Her big break came in 1970 when she was cast opposite Diana Dors in an ITV sitcom called Queenie's Castle and then the mother in Ken Loach's film Kes. It was directly from them that Perrie was offered a role in Coronation Street. Initially the bubbly but acid tongued newcomer with bleached blond hair worked in Baldwin's textile factory. But in his autobiography the producer Bill Padmore wrote that: "Lynne injected the character with such a life it had to be expanded and made regular." Ivy and Vera Duckworth made a formidable duo when there were any industrial problems - as there often were.

But it was on the home front that Ivy Tilsley won her spurs as Poison Ivy. Her strong Catholic beliefs put her in competition with her son, Brian, and his wife, Gail (Helen Worth). Gail had to become a Catholic in 1976 before the marriage and the plot got murky when they spent some months in Ivy's house. Tragedy and heartbreak was never far away from Ivy as her husband was killed and then Brian and Gail divorced in 1979 only to remarry in 1988. All unforgivable for Ivy.

Then in June 1989, Ivy married the taxi driver Don Brennan and their verbal fights about his infidelity and gambling lit up the Street for many months. Her voice rasped at anyone in the Rovers' Return and her annoying cackle irritated the entire population of Wetherfield. One famous line, spat out by Don, summed up their acrimonious marriage: "If my wife put her mind to it, she could find reasons why Joseph and Mary were unfit parents." However much the critics carped, Perrie created one of those strong domineering women so loved by "Corrie".

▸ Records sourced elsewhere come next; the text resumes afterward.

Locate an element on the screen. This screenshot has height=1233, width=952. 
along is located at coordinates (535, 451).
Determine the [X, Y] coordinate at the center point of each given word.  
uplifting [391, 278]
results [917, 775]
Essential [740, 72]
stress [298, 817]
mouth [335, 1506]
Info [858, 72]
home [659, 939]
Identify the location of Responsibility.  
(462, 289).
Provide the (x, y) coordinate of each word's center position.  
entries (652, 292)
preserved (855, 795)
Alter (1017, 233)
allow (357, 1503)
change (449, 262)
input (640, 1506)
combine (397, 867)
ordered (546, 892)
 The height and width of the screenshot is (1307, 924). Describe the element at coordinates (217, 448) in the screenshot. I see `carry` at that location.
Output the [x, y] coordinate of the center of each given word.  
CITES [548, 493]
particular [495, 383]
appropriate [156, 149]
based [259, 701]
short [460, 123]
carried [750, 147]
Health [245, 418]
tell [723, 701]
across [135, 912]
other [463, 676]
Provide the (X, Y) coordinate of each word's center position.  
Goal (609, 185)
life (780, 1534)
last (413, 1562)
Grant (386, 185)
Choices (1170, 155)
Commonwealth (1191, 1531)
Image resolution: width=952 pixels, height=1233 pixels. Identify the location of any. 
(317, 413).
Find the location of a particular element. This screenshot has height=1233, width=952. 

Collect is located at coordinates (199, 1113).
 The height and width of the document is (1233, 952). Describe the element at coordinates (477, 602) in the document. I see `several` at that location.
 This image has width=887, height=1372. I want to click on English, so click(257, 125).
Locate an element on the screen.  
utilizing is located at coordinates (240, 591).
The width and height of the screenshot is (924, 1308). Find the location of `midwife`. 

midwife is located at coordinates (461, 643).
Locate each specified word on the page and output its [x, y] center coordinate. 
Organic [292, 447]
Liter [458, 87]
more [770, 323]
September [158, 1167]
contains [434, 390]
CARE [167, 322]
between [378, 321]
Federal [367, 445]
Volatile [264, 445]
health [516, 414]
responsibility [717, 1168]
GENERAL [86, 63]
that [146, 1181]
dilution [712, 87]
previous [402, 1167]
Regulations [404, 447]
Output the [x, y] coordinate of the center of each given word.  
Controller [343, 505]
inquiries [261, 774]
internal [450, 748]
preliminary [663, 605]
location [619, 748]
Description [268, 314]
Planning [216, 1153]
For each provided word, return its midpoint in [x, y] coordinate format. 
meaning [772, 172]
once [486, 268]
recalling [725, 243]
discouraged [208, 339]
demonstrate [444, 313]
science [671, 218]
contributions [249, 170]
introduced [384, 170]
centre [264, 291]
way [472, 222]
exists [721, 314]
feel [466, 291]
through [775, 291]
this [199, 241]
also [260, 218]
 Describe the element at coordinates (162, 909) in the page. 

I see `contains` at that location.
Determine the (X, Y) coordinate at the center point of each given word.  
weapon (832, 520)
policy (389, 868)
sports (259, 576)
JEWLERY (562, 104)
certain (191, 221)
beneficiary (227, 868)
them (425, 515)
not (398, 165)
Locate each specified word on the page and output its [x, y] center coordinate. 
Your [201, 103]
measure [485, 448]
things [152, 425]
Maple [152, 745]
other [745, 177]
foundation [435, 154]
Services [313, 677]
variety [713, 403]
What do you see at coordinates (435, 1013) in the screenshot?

But Perrie's personal life went from bad to worse. She suffered much ill health and tragedy - cancer of the womb was followed by a serious car crash and then her son was diagnosed as HIV positive - all worsened by her own addiction to alcohol (she drank a lethal cocktail of brandy and Babycham) and gambling. This behaviour made her an unreliable colleague and when she turned up after the cosmetic surgery, Granada wrote her out of the Street.

Perrie then wrote her unfortunate book and in some desperation allowed Channel Four to make a dire programme, The Ghost of Ivy Tilsley, that depicted her making ends meet as a celebrity bingo caller in Blackpool. She appeared on a chat show, clearly very emotional, and sang I Will Survive. It was all very unsavoury.

She died of a stroke and her husband and son survive her.